DRIVE (2011年/ニコラス・ウィンディング・レフン監督/アメリカ/100分)【ヒューマントラストシネマ渋谷】
約束の5分間、現場前に駐車した車の運転席で強盗犯を待つ主人公。警察無線を傍受しながら見事なハンドルさばきで追跡をかわし、スタジアムに詰めかけた観客の雑踏にまぎれ見事に犯人を逃走させる冒頭シーンから一気に引き込まれる。
かつてのB級映画のノワールな匂いを濃厚に漂わせる作品。苛烈なバイオレンス、夜の暗がりに逃げ込む犯罪者、孤独な男の純愛。愛する者を守るためにマフィアとの決死の勝負に一人きりで挑む男の物語。評判に違わず面白かった(容赦ないバイオレンス場面を直視できず視線を逸らす時間も長く、ここぞという演出を見逃しているだろうな、と思うけれど)。

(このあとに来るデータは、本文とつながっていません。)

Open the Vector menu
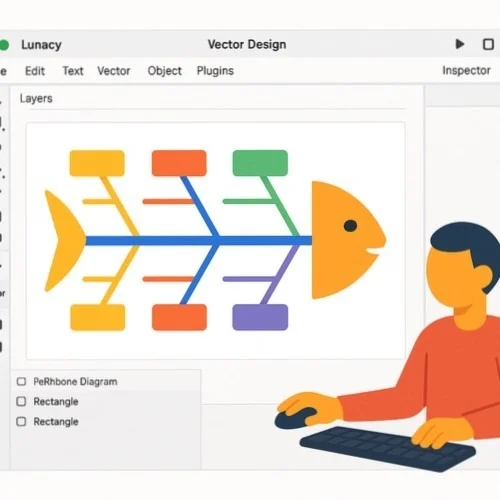The image size is (500, 500). pos(114,71)
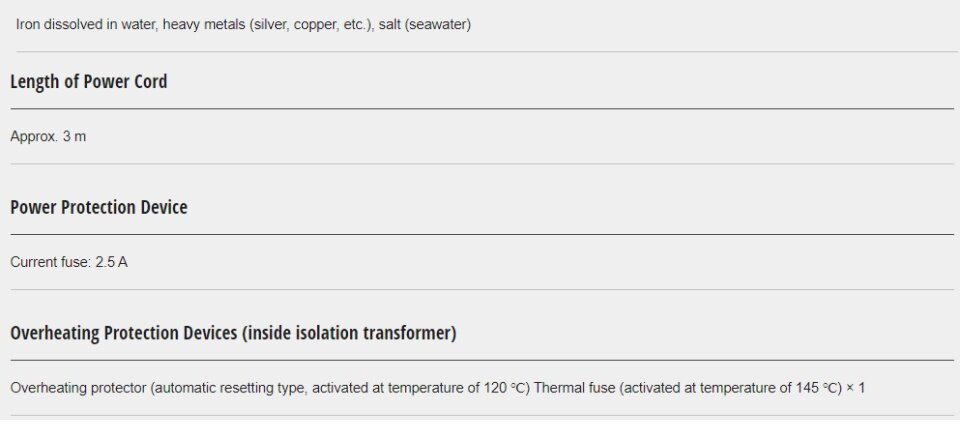The image size is (960, 440).
Task: Click the word 'Device' in Power Protection heading
Action: coord(161,208)
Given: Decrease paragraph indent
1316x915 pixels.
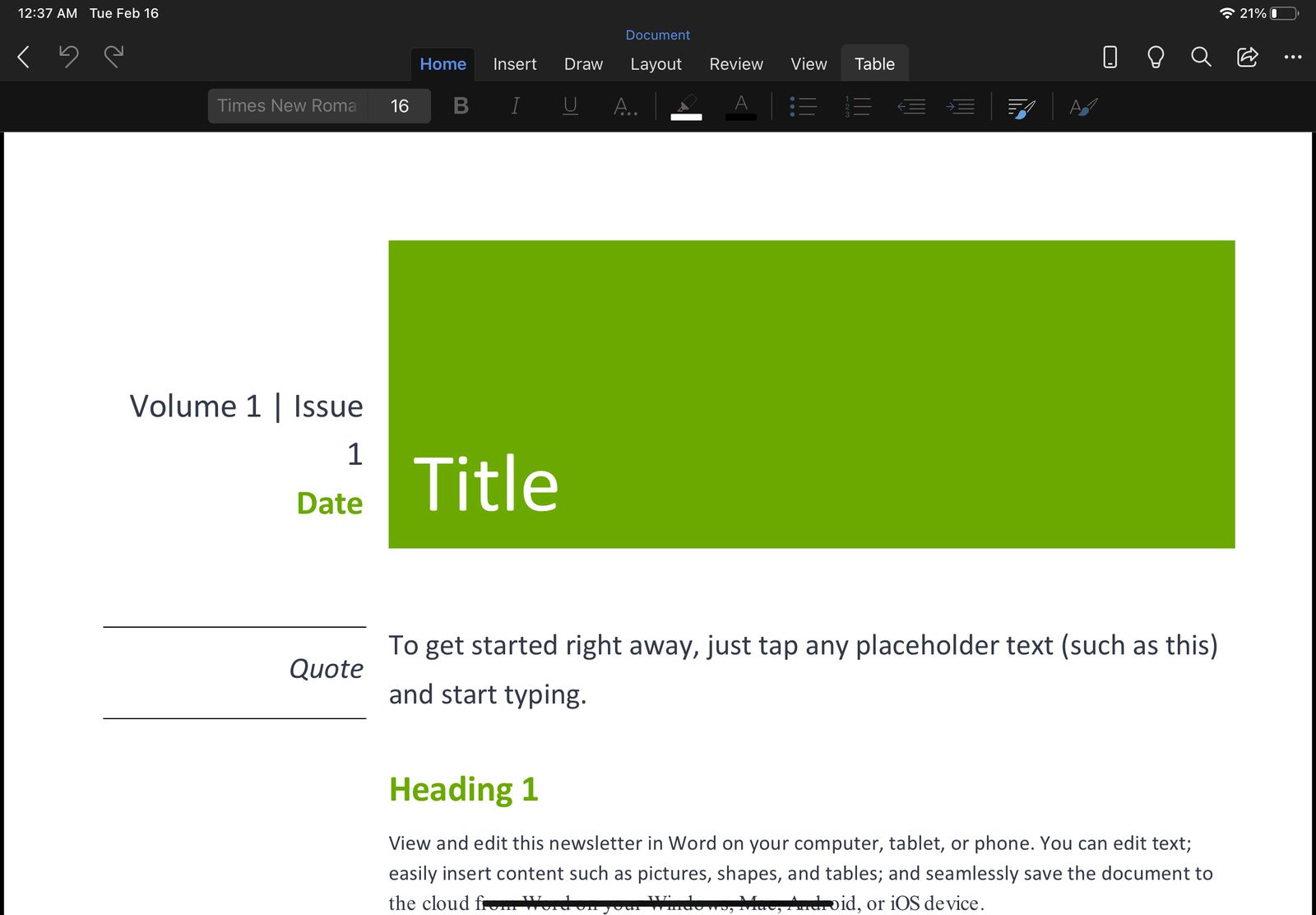Looking at the screenshot, I should (x=911, y=105).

主人公は自動車整備工場で働く無口な男。ハリウッド映画のカースタントの仕事を請負い、その傍ら犯罪者を現場から逃亡させる運転手としての裏の顔も持つ。同じアパートの同じフロアに幼い息子と暮らすアイリーンと出会い、2人の間に控えめに恋が始まりかけた時に、刑期を終えた彼女の夫が妻子のもとへ帰ってくる。服役中に多額の借金を負い、妻子の安全をも脅かし強盗の実行犯になることを強要されている彼の苦境を知った主人公は、自らも運転手として質屋襲撃事件に加担し、仕組まれた罠に巻き込まれてしまう。

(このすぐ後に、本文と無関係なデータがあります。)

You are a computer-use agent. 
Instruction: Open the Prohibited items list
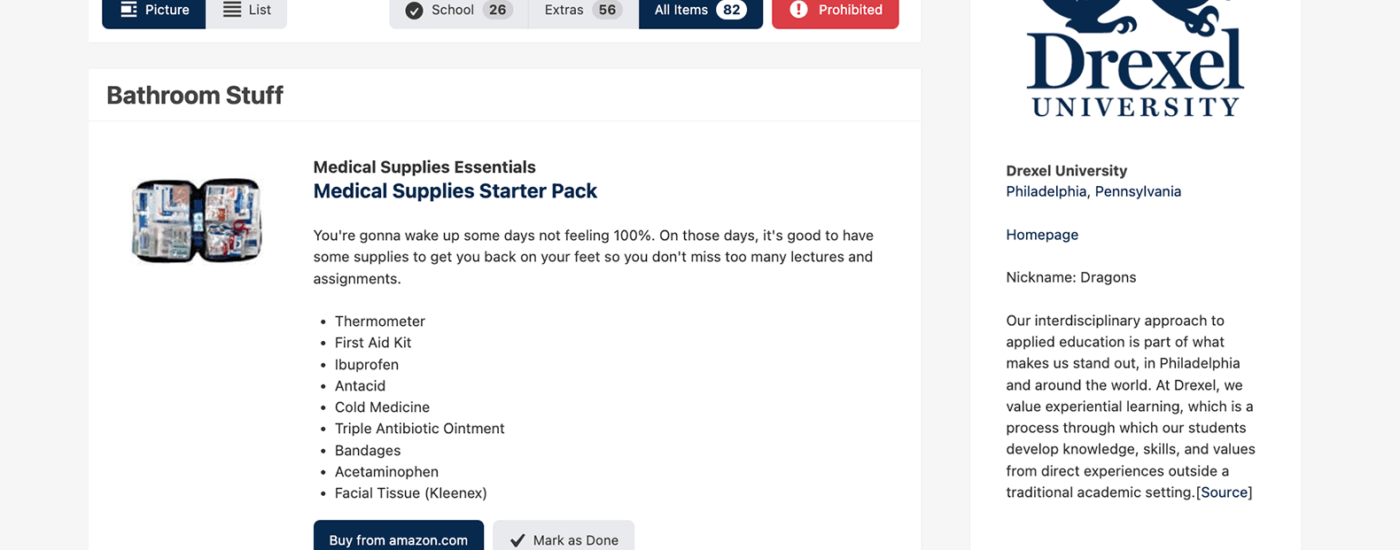835,11
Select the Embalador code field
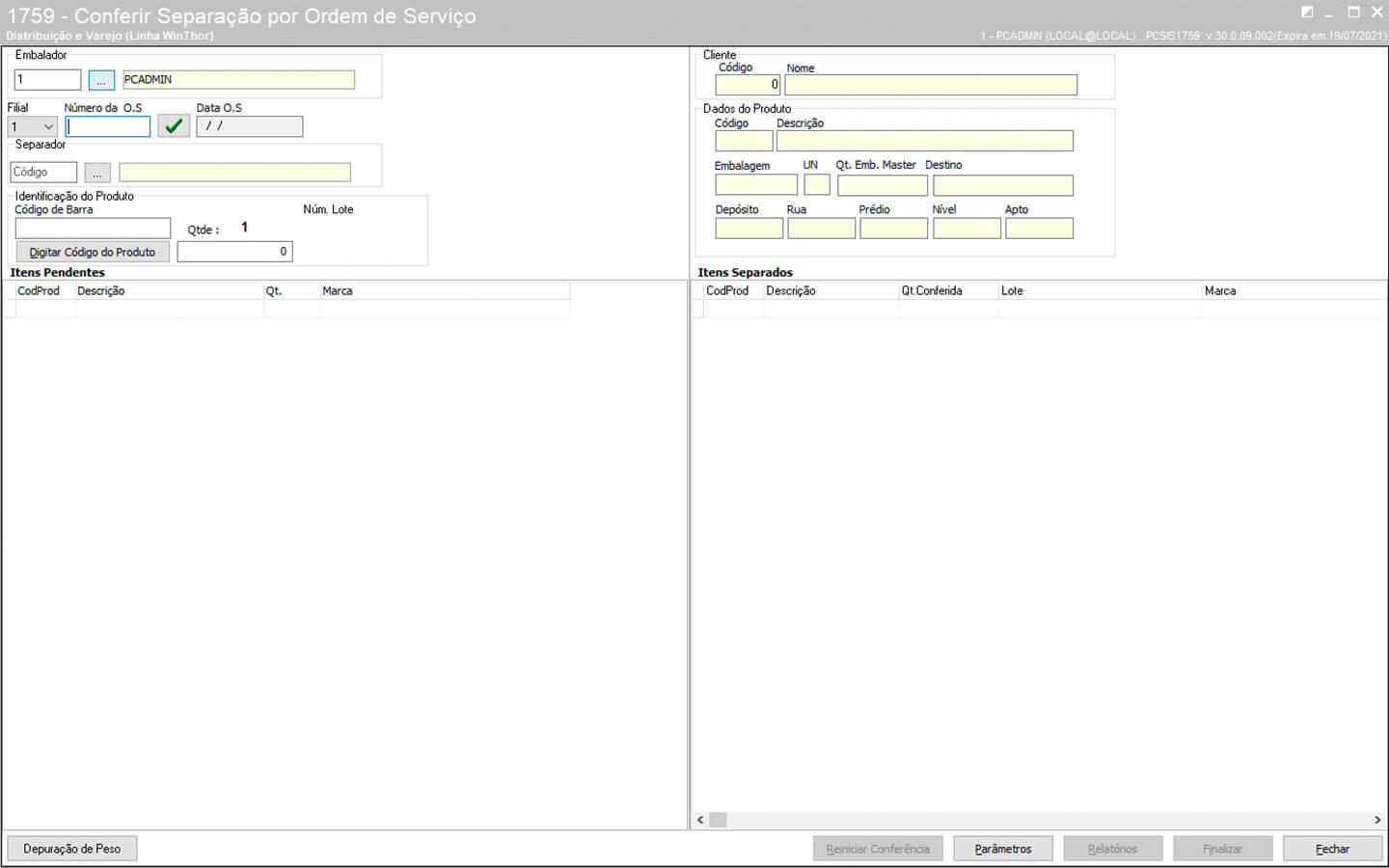 click(x=48, y=80)
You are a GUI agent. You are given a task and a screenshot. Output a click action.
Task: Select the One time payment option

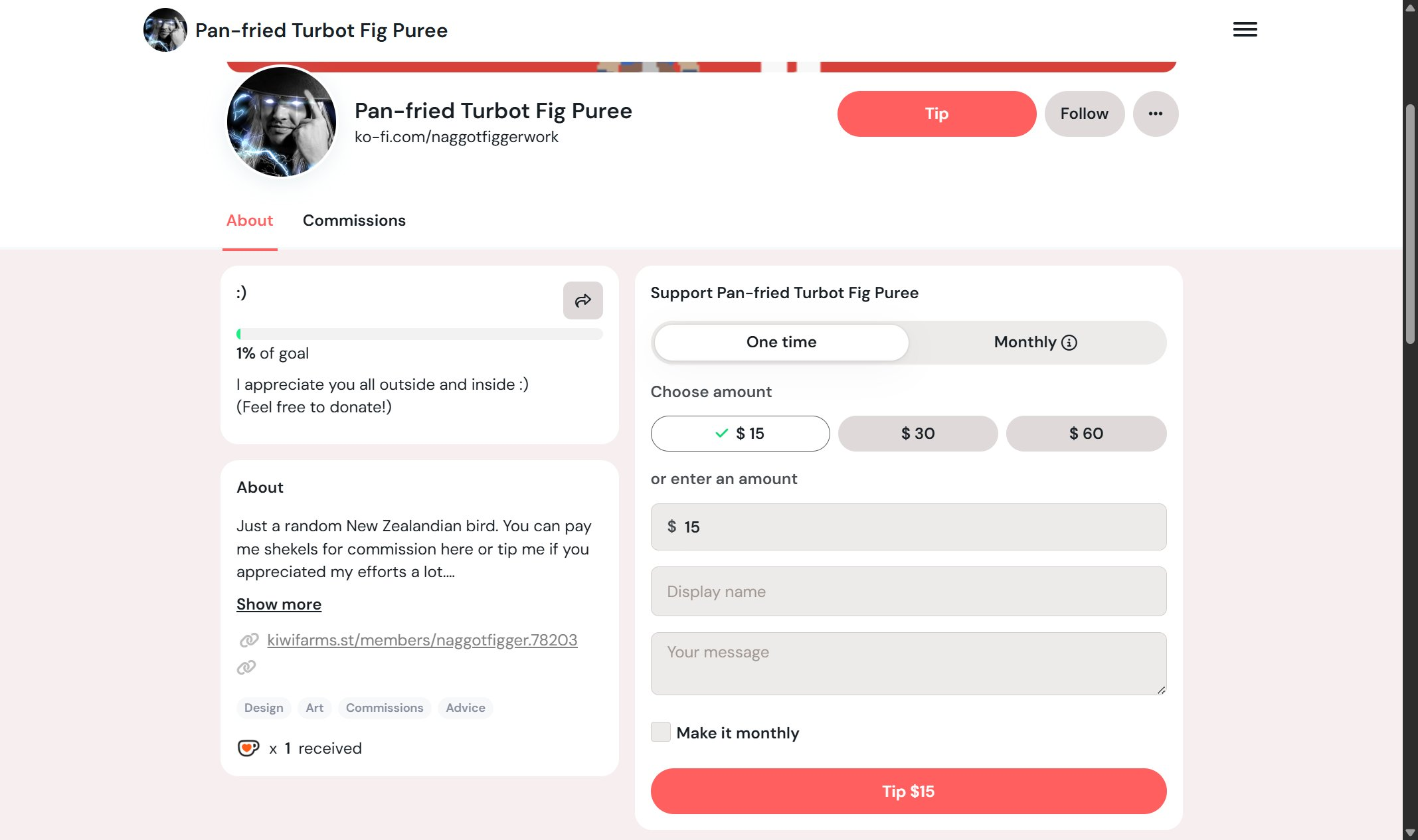[781, 343]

名前も与えられていない、いつも爪楊枝を咥えている<ドライバー>の過去は明かされず。そんな謎めいた寡黙な男の、逃がせ屋としてハンドルを握る運転と、あどけない母子を乗せるドライブと、全く異なる表情を見せる画面が彼の切ない心情を語り、男が生命を賭して守ろうとする女性がファム・ファタールのイメージではなく若く美しく無防備な母親であることで、孤独な男が欲した日向の幸福と、血なまぐさい裏社会のコントラストが、ひりつくように、かつセンチメンタルに際立つ。いよいよクライマックス。2人の出会いの場所だった、再びのエレベーターの場面。狭い箱に愛する女性と命を狙う人間と乗り合わせたドライバーは、アイリーンを自分の右腕でかばうように身を寄せ初めてキスする。甘やかな陶酔の直後、凶暴な獣と化した彼は彼女の目の前で素手で男を殺す。ドライバーの着る背中にサソリの大きな刺繍入りジャケットが鮮血で汚れる。
主演のライアン・ゴズリング、アイリーン役のキャリー・マリガン、共に非常に魅力的。
L.A.のざらついた夜を掻きむしるような、あるいは抱擁するような音楽がカッコイイ。「A Real Hero」「Nightcall」「Under Your Spell」どの曲も耳から離れない。作品の鼓動を刻むインストルメンタルに緊張が高まっていく。久し振りにサントラが欲しくなった。